2.2 Religion im Kinder- und Jugendbuch zum Thema Flucht
Im Kinder- und Jugendbuch nehmen die Bezüge dann wahrscheinlich aufgrund des größeren textlichen Umfangs zu. Hier können auch nicht alle in den letzten Jahren erschienenen Werke berücksichtigt werden, sondern exemplarisch wird jeweils ein Werk vorgestellt, das für einen Typus im Umgang mit Religion steht. Auch im Kinder- und Jugendbuchbereich gibt es allerdings Erzählungen, in denen Religion, wenn überhaupt, nur in (seltener) Requisitenfunktion vorkommt (Marmon, 2015; Härtling, 2016).

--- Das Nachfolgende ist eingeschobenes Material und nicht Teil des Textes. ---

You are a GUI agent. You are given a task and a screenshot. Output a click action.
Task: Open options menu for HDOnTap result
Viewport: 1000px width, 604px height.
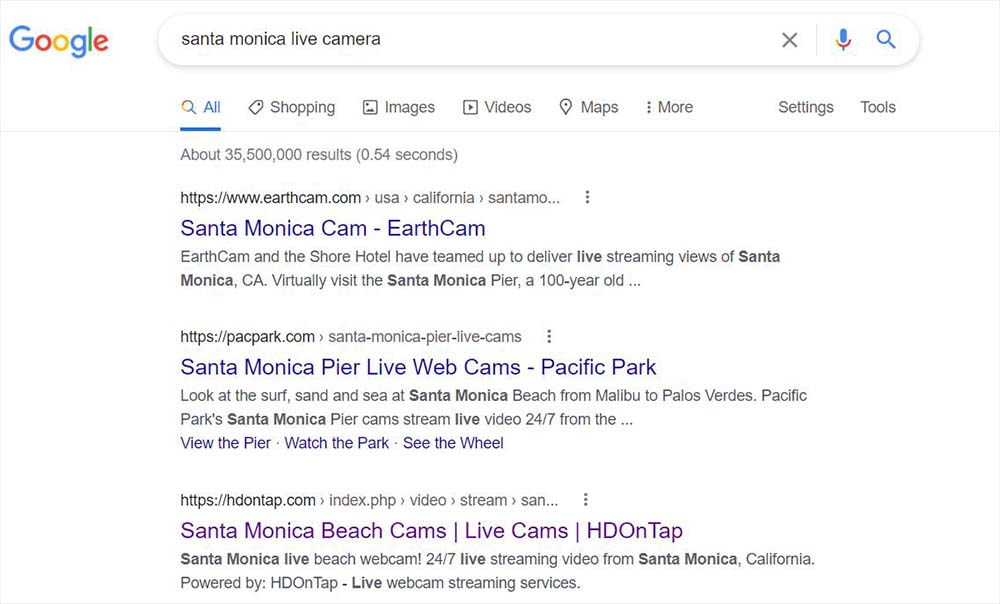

Religion als Fluchtursache
Ingeborg Kingeland Haldthematisiert in Vielleicht dürfen wir bleiben (2015) Religion, bzw. religiös-nationales Auseinandersetzungen als Fluchtauslöser. Albin, der 11-jährige Ich-Erzähler aus Bosnien, lebt als Muslim mit Mutter und Schwester in einem Asylbewerberheim in Norwegen. Um die Ausweisung/ Abschiebung der Familie zu verhindern, läuft er weg und versteckt sich im Gartenhaus einer norwegischen Familie, ist also zum zweiten Mal in seinem kurzen Leben auf der Flucht. Als die beiden Kinder Amanda und Lisa ihn finden, erklärt er ihnen zwar nicht, dass sein Vater vor seinen Augen umgebracht wurde („Das schaffe ich nicht“: Kingeland Hald, 2015, S. 87), aber warum er nicht zurück nach Bosnien kann: „Ich kann nicht zurück, obwohl der Krieg vorbei ist. Nach dem Krieg leben kaum noch Muslime dort, wo wir gewohnt haben. Die meisten sind umgebracht worden oder geflohen. Es ist dort immer noch gefährlich für uns, sagt Mama. Wir können nicht zurück.“ (ebd., S. 88)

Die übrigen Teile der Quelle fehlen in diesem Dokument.